PROBLEM DETAILS: Put the items below into a numbered list, leaving out the blank lines.

** BEGIN THE INPUT **

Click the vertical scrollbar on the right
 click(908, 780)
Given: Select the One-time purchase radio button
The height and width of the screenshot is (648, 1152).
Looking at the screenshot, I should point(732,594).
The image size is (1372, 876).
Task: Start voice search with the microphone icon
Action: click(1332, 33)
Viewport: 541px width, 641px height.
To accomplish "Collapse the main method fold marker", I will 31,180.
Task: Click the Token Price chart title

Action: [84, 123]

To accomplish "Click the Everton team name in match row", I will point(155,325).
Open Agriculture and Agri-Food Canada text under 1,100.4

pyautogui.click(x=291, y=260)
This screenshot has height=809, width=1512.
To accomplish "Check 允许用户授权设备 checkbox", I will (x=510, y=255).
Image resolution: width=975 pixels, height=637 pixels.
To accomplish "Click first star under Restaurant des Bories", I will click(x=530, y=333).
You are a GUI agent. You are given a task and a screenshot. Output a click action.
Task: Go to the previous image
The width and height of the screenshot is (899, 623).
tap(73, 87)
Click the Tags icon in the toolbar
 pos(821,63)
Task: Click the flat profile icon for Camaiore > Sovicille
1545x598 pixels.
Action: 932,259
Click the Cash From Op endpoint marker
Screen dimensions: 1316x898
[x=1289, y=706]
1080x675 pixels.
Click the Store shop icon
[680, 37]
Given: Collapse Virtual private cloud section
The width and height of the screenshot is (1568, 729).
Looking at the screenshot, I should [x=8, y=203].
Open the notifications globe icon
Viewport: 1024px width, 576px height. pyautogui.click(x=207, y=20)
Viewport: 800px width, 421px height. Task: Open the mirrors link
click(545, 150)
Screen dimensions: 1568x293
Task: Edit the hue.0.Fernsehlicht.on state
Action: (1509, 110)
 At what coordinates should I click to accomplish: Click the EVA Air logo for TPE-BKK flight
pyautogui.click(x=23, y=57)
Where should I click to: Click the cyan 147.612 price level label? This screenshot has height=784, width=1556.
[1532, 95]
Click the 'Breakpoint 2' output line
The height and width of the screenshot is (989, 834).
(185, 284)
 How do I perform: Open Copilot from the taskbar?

** END THE INPUT **

SOLUTION:
1. Click the vertical scrollbar on the right
2.  click(908, 780)
3. Given: Select the One-time purchase radio button
4. The height and width of the screenshot is (648, 1152).
5. Looking at the screenshot, I should point(732,594).
6. The image size is (1372, 876).
7. Task: Start voice search with the microphone icon
8. Action: click(1332, 33)
9. Viewport: 541px width, 641px height.
10. To accomplish "Collapse the main method fold marker", I will 31,180.
11. Task: Click the Token Price chart title
12. Action: [84, 123]
13. To accomplish "Click the Everton team name in match row", I will point(155,325).
14. Open Agriculture and Agri-Food Canada text under 1,100.4
15. pyautogui.click(x=291, y=260)
16. This screenshot has height=809, width=1512.
17. To accomplish "Check 允许用户授权设备 checkbox", I will (x=510, y=255).
18. Image resolution: width=975 pixels, height=637 pixels.
19. To accomplish "Click first star under Restaurant des Bories", I will click(x=530, y=333).
20. You are a GUI agent. You are given a task and a screenshot. Output a click action.
21. Task: Go to the previous image
22. The width and height of the screenshot is (899, 623).
23. tap(73, 87)
24. Click the Tags icon in the toolbar
25.  pos(821,63)
26. Task: Click the flat profile icon for Camaiore > Sovicille
27. 1545x598 pixels.
28. Action: 932,259
29. Click the Cash From Op endpoint marker
30. Screen dimensions: 1316x898
31. [x=1289, y=706]
32. 1080x675 pixels.
33. Click the Store shop icon
34. [680, 37]
35. Given: Collapse Virtual private cloud section
36. The width and height of the screenshot is (1568, 729).
37. Looking at the screenshot, I should [x=8, y=203].
38. Open the notifications globe icon
39. Viewport: 1024px width, 576px height. pyautogui.click(x=207, y=20)
40. Viewport: 800px width, 421px height. Task: Open the mirrors link
41. click(545, 150)
42. Screen dimensions: 1568x293
43. Task: Edit the hue.0.Fernsehlicht.on state
44. Action: (1509, 110)
45.  At what coordinates should I click to accomplish: Click the EVA Air logo for TPE-BKK flight
46. pyautogui.click(x=23, y=57)
47. Where should I click to: Click the cyan 147.612 price level label? This screenshot has height=784, width=1556.
48. [1532, 95]
49. Click the 'Breakpoint 2' output line
50. The height and width of the screenshot is (989, 834).
51. (185, 284)
52.  How do I perform: Open Copilot from the taskbar?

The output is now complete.